• Assigned task A: Say whether each statement agrees with the interview about hemolysed blood samples: (i) the nurse works in an emergency department; (ii) the nurse says hemolysis happens only in multi-sick patients; (iii) the nurse finds it easy to explain why some days bring more hemolysis than others. Answer yes or no for each, quoting the words from the interview that decide it.
• Assigned task B: Pick up the interview about hemolysed blood samples after its last sentence and carry it on in the same voice.

• Selected passage:
=== Section Start ===
Johanna Johansson – Emergency Nurse
How does hemolysed blood samples affect your work?
It is clear that hemolysis is a disruptive factor that takes time for both nurses and doctors when it comes to assessments of the patient and treatment thereof. I work in an emergency department where it often is urgent with some test results and when it takes longer than expect it gives rise to negative consequences. Then, of course, it never feels good to have to stick a patient several times, it happens that the same patient has to be venipunctured both once and twice due to hemolysis.
When do you feel that there is usually hemolysis?
Some days it is more hemolysis and some it is less, it is difficult to say why it is so. My feeling is that the samples we get hemolysis in are usually taken on multi-sick patients where the patient is subjected to repeated venipunctures, but it also happens on other groups of patients. I also think it depends on how the sample is taken, there are obviously things we can do to reduce the risk of having hemolysis. There are simply many factors that come into play. For example, at the emergency department, there is a high workload which means that you sometimes do not have time to do everything according to the manual. It is often a stressful situation where the blood sample must be taken quickly.
=== Section End ===
• Dataset records:
=== Section Start ===
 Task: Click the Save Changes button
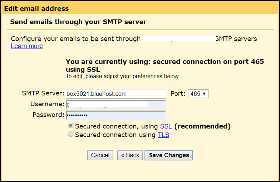point(169,155)
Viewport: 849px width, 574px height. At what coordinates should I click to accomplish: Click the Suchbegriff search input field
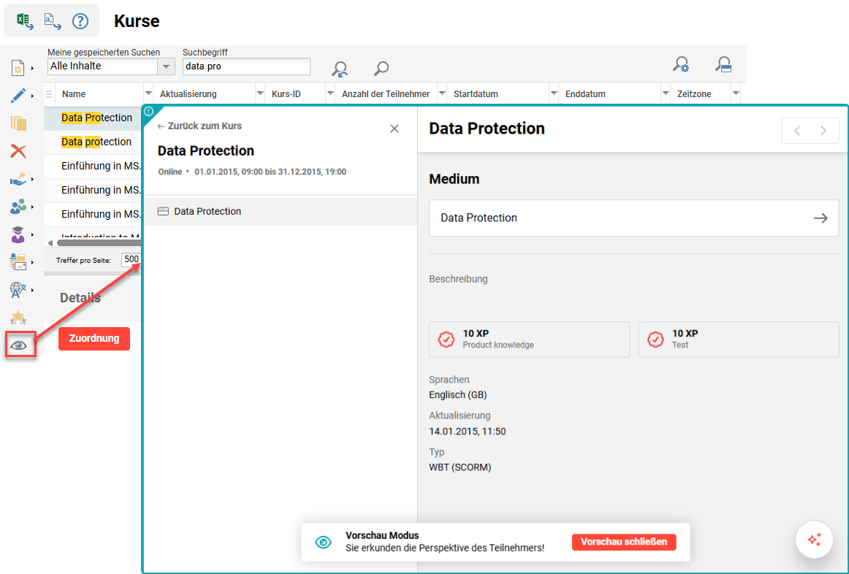(246, 66)

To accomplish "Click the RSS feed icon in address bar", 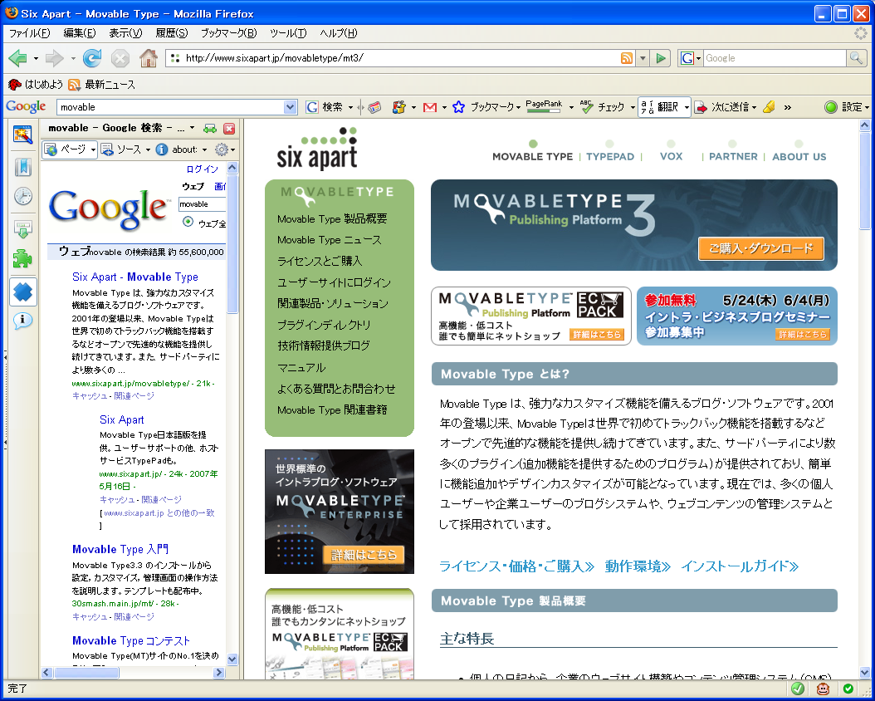I will [x=627, y=58].
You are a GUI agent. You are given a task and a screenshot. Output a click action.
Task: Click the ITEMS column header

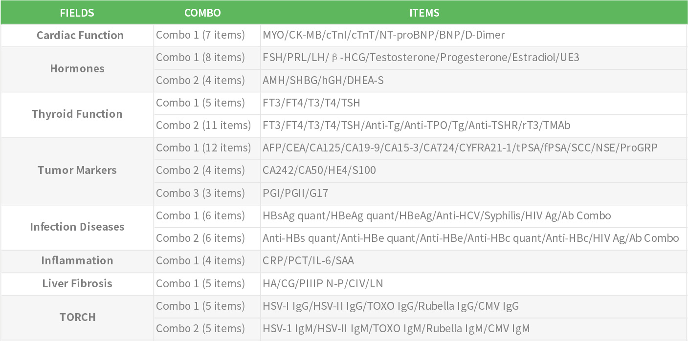[424, 13]
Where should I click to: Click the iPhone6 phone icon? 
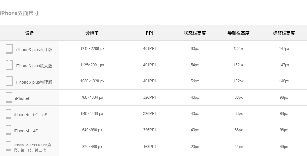pos(9,98)
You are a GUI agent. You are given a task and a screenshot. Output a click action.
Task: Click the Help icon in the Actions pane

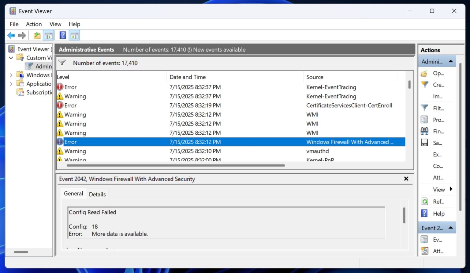424,213
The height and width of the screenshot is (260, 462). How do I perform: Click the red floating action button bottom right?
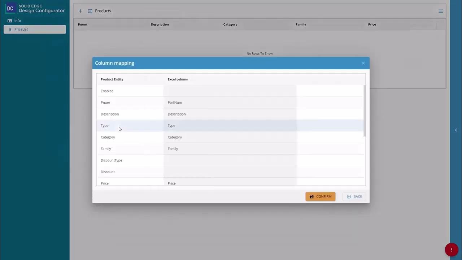click(452, 249)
=== Section End ===
• Task result A:
(i) Yes: "I work in an emergency department"
(ii) No: "but it also happens on other groups of patients"
(iii) No: "it is difficult to say why it is so"

• Task result B:
You have tested Hemcheck’s product concept, what do you think of it?
It was very easy to use, which is great! If we get such a concept into our daily work, I think we will save both time and suffering. I see, of course, primarily that it would be used on blood samples that are sensitive to hemolysis and in patients where you have to get the test results quickly and patients that are difficult to draw blood from or on samples taken on children.